Despite last year’s blues, ELSS still a bang for the buck

However, several advisors agree that while ELSS still remains attractive, investors must not put all eggs in one basket.

NEW DELHI: Many investors are weighing their options in the Equity-Linked Saving Schemes (ELSS), thanks to the election year, highly volatile market, the devastating impact of IL&FS defaults and the average performance of markets last year.

ELSS are funds that invest their assets in stocks, with a lock-in period of three years. On average, these funds have delivered returns of 12-15 per cent over long-term (3-5 years), which is low on risk and high on returns, compared to other tax instruments. One can invest up to Rs 1.5 lakh in the ELSS, on which one can claim tax deduction under Section 80C of Income Tax Act.

Some investors have been wary of the negative returns from some ELSS funds yielded in last one year and also the 10 per cent tax on long-term capital gains of over Rs 1 lakh in a financial year. 

Tax experts brush aside these concerns.

“ELSS still remains an attractive option for tax-saving, compared to other tax saving instruments. On average, these funds have delivered returns of 13-15 per cent by three-five years, which is still the best among all other options. You cannot just see one-year returns (ELSS schemes give),” said Rajesh Malhotra, a personal finance expert with Axis Bank.
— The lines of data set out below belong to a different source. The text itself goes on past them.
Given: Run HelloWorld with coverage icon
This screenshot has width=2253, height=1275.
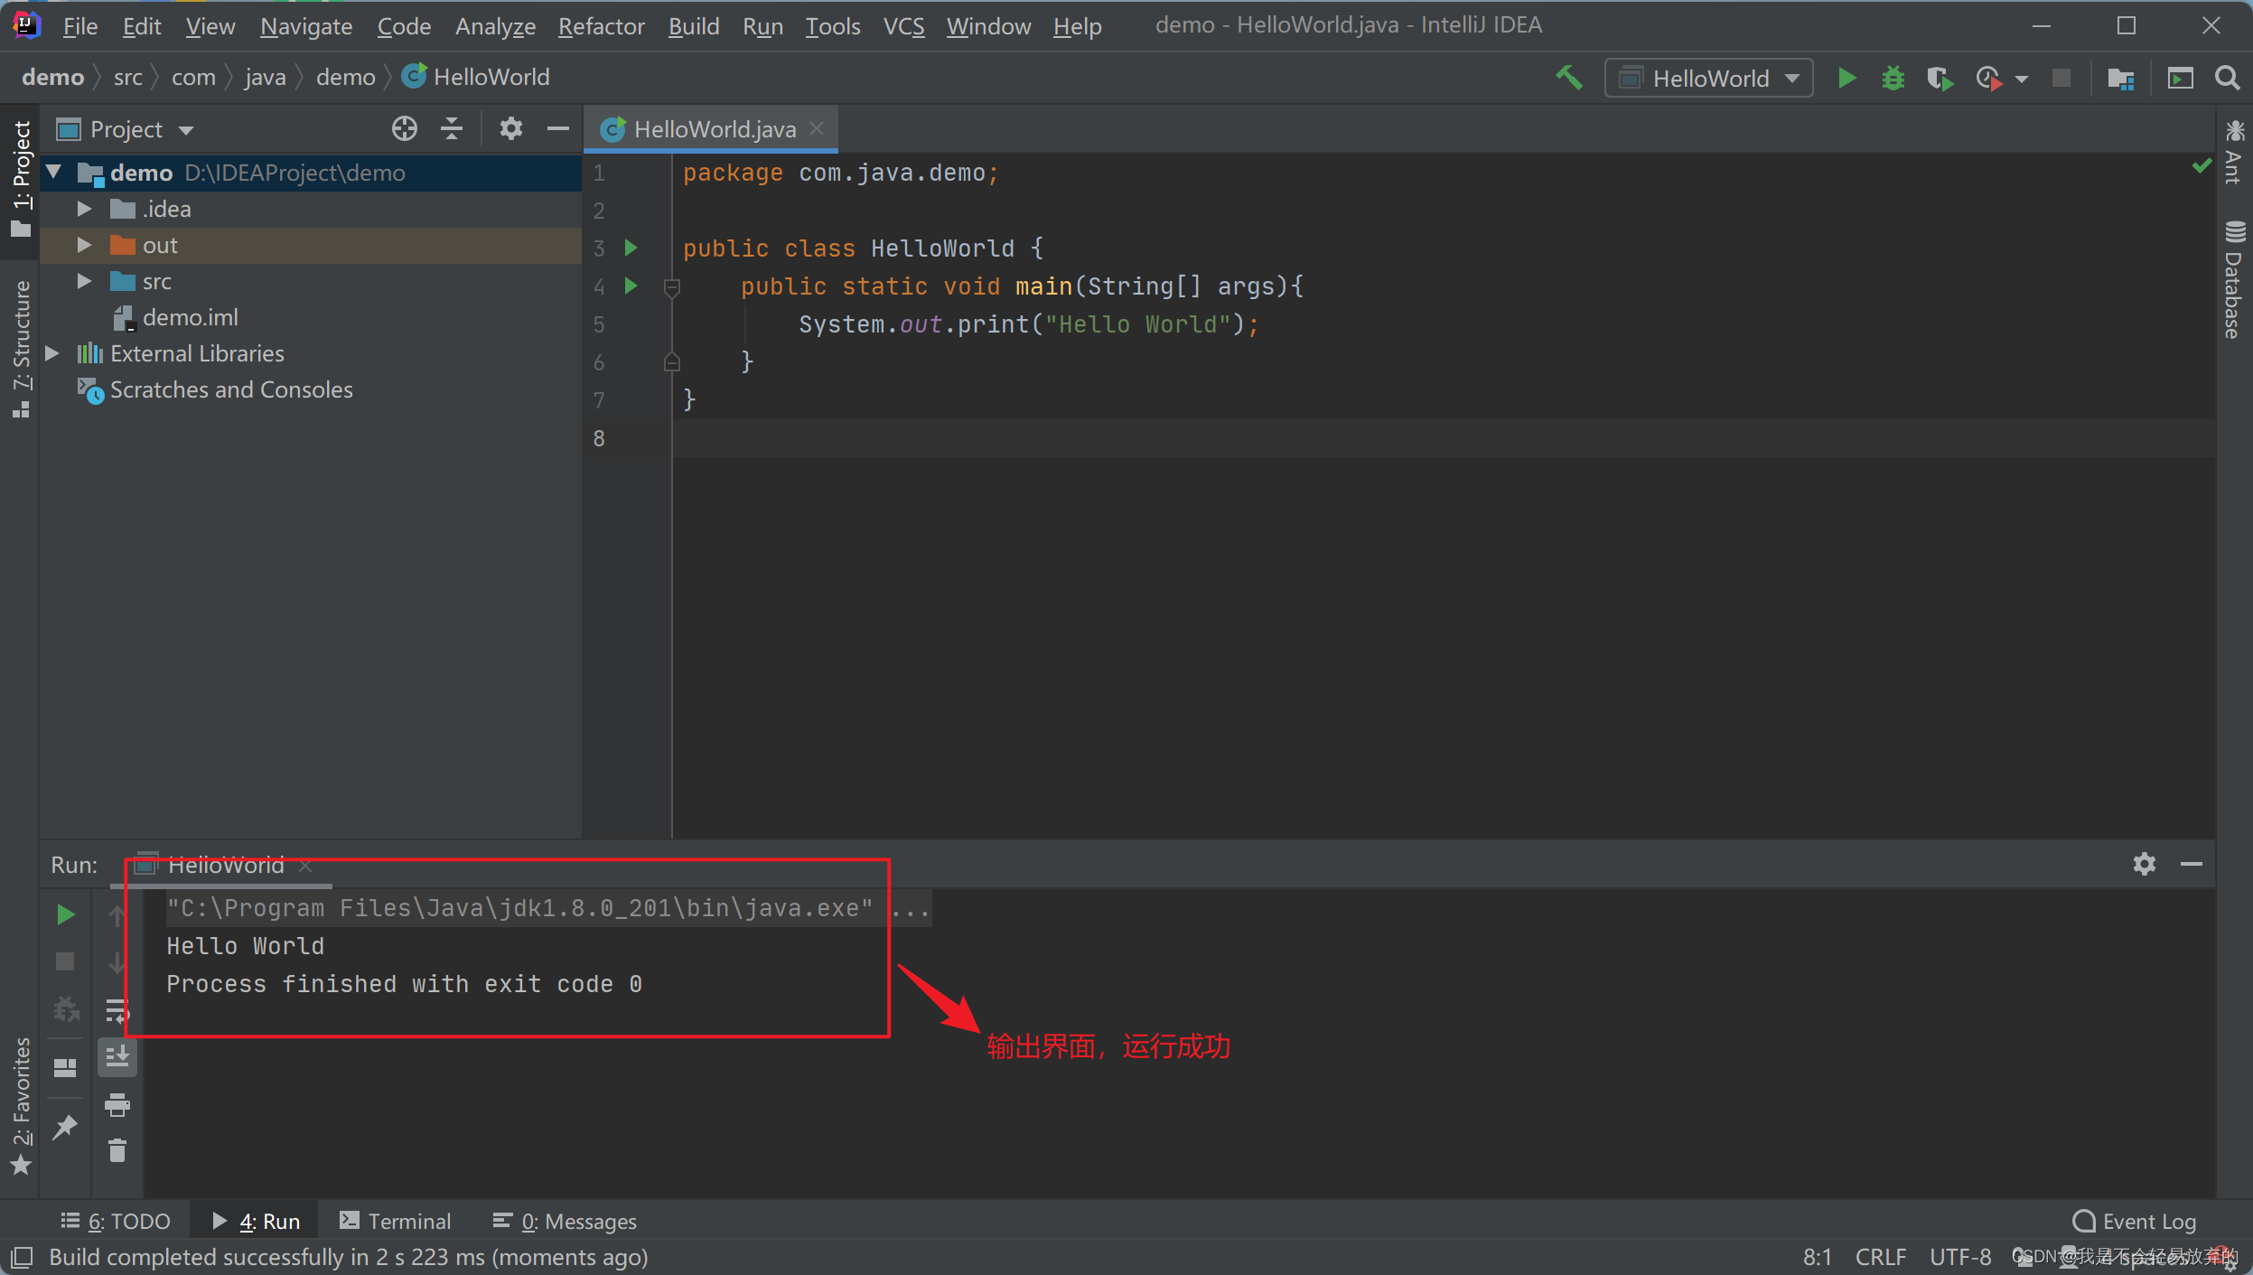Looking at the screenshot, I should click(x=1939, y=79).
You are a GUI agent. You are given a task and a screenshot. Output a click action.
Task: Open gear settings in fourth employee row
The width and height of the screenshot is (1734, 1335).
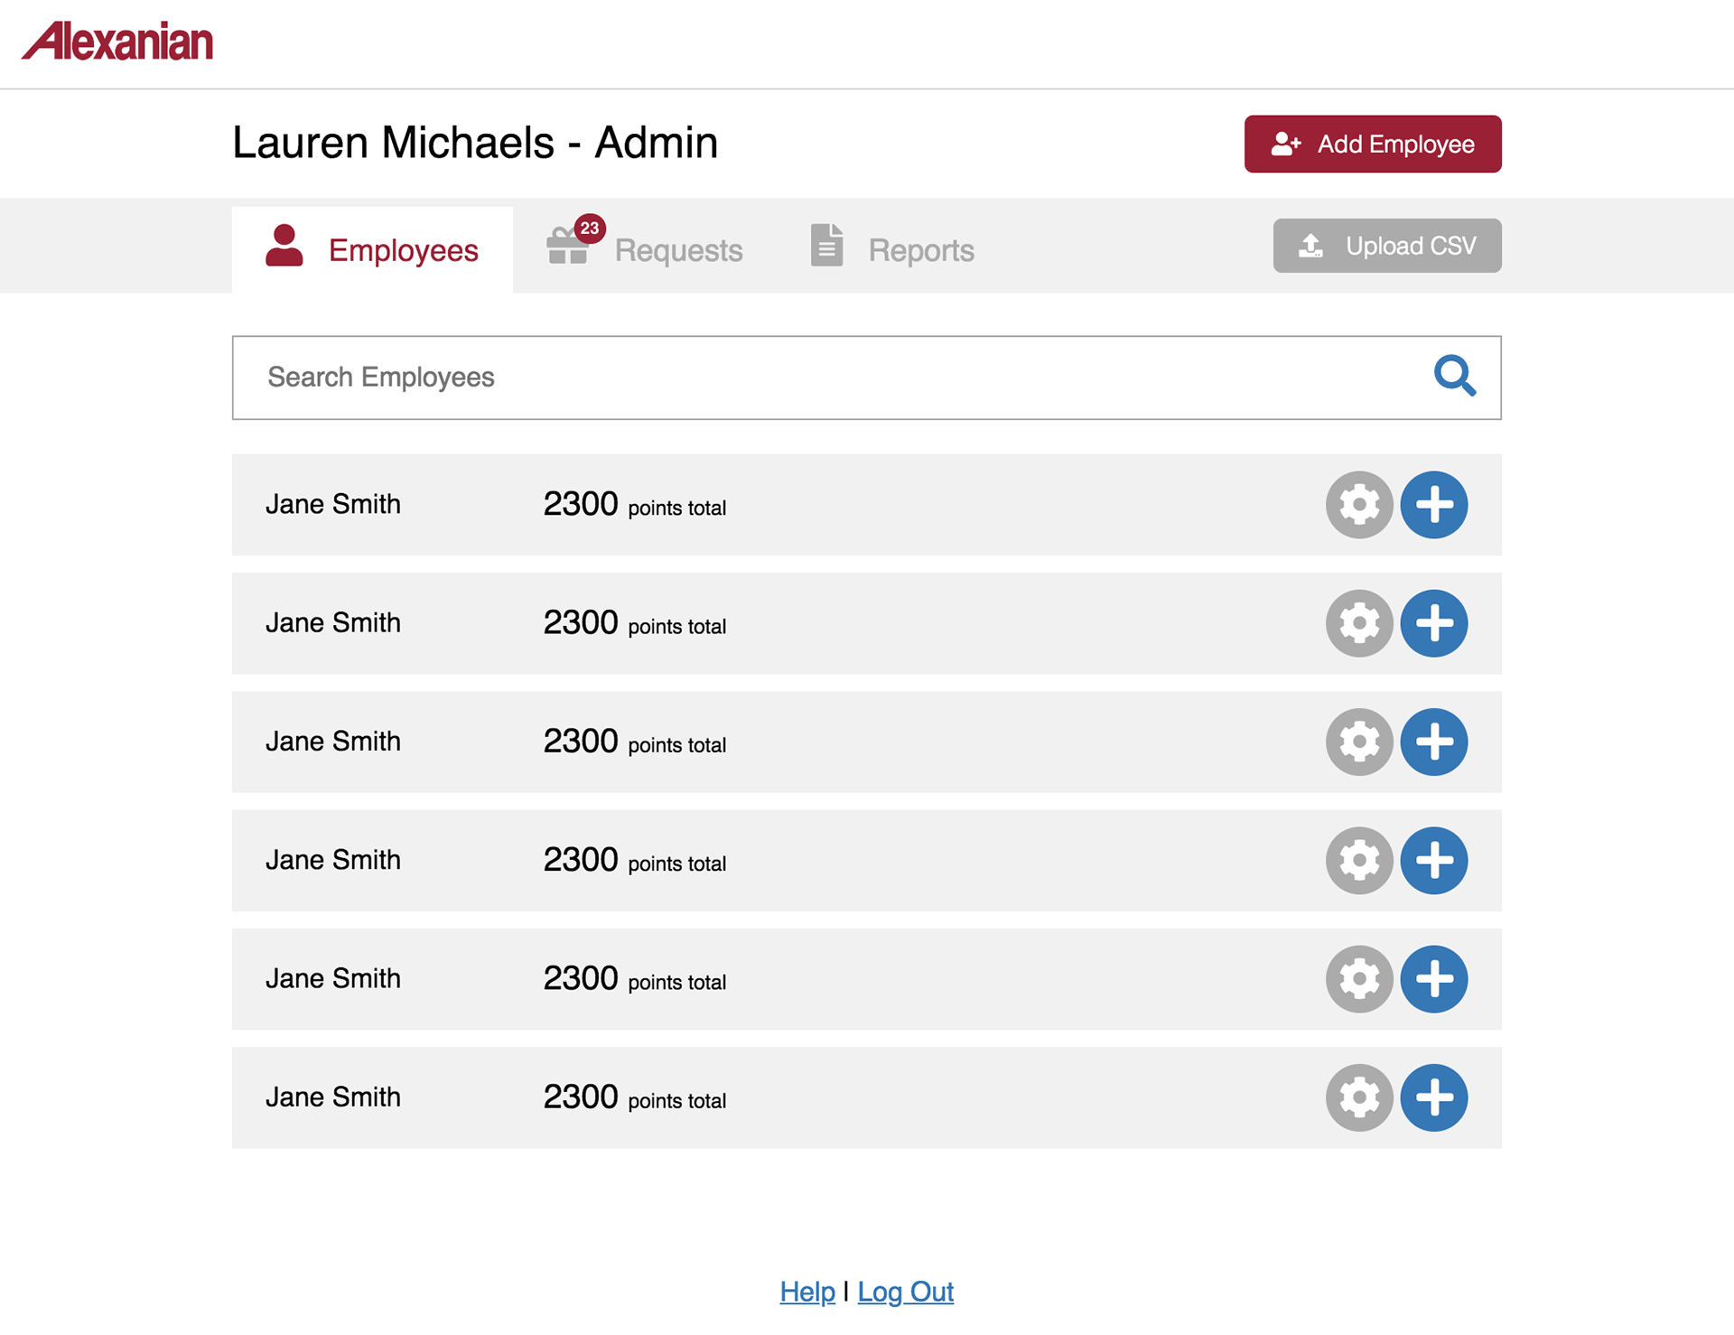pyautogui.click(x=1359, y=861)
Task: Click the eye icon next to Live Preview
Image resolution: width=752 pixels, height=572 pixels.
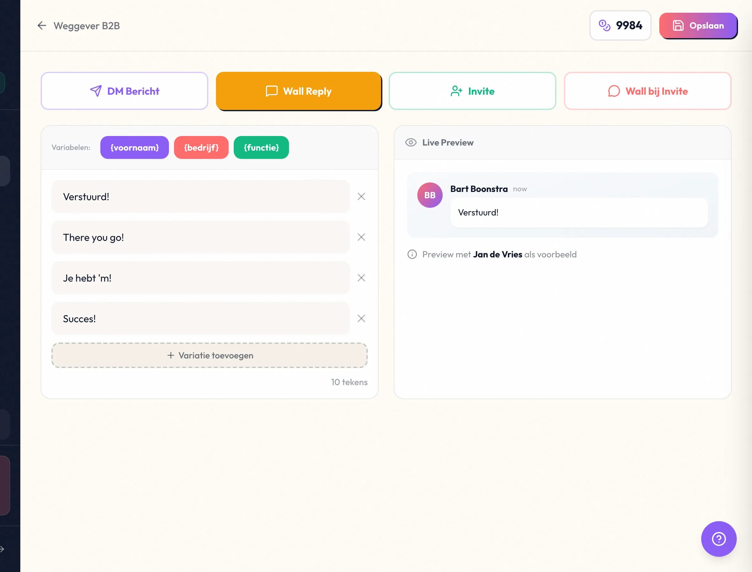Action: (411, 142)
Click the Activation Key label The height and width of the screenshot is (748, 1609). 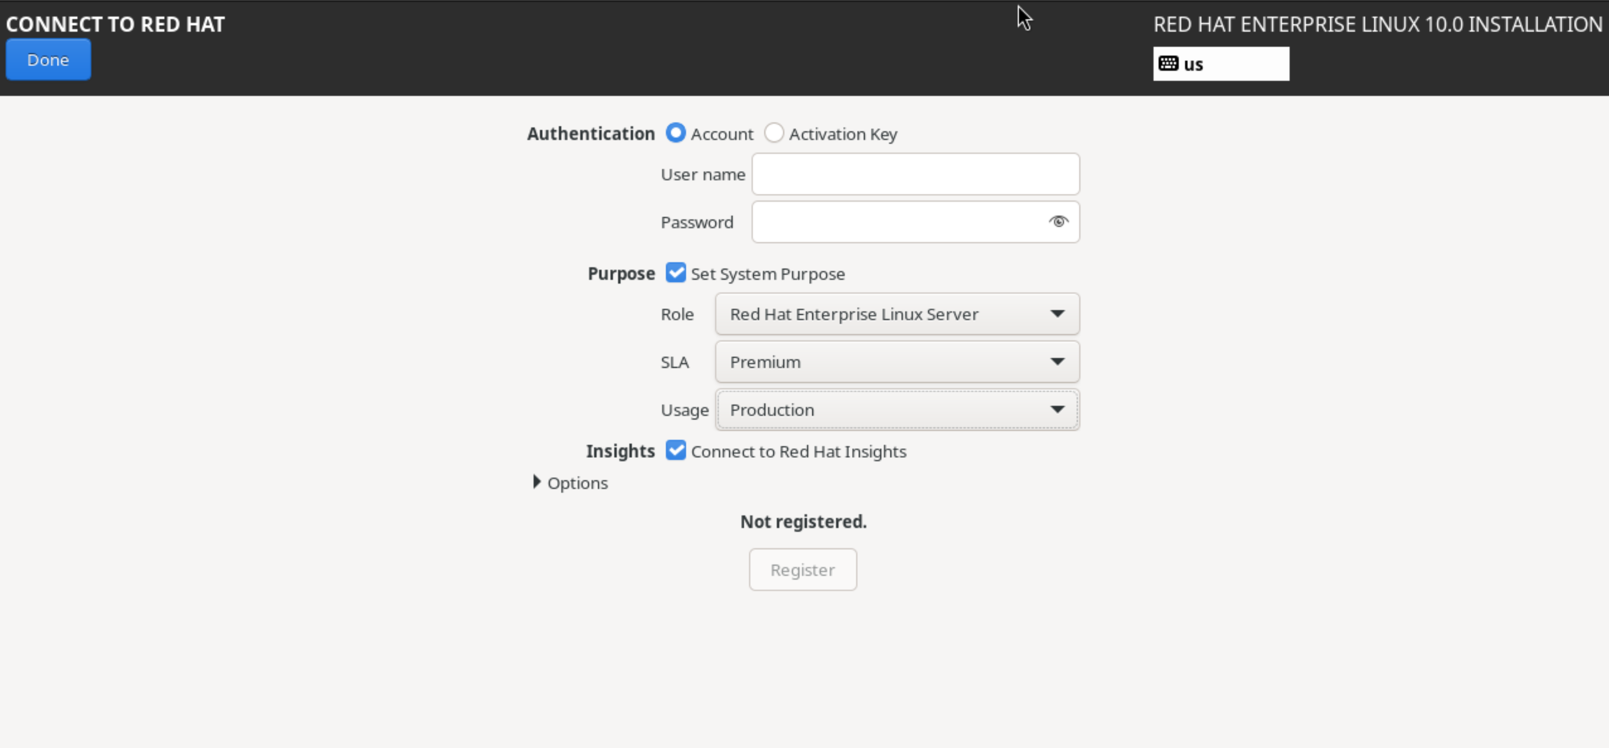(x=843, y=134)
According to AMFI (Association of Mutual Funds in India) data, the Q4 of FY 2017-18 witnessed ELSS inflows worth Rs 9,881 crore, the highest among all the four quarters in the financial year.

However, several advisors agree that while ELSS still remains attractive, investors must not put all eggs in one basket. They should judiciously distribute it over other schemes as well; one should ideally have one’s investments spread among two-three schemes for risk diversification, they say.

“While ELSS has delivered better returns, risks are higher. Then there is National Pension Scheme and Public Provident Fund. A good tax-saving option is to wisely look at your portfolio, so that you have a good mix of long-term, short-term and post-retirement portfolio,” said Ratnesh Jain, an Ahmedabad-based personal tax expert.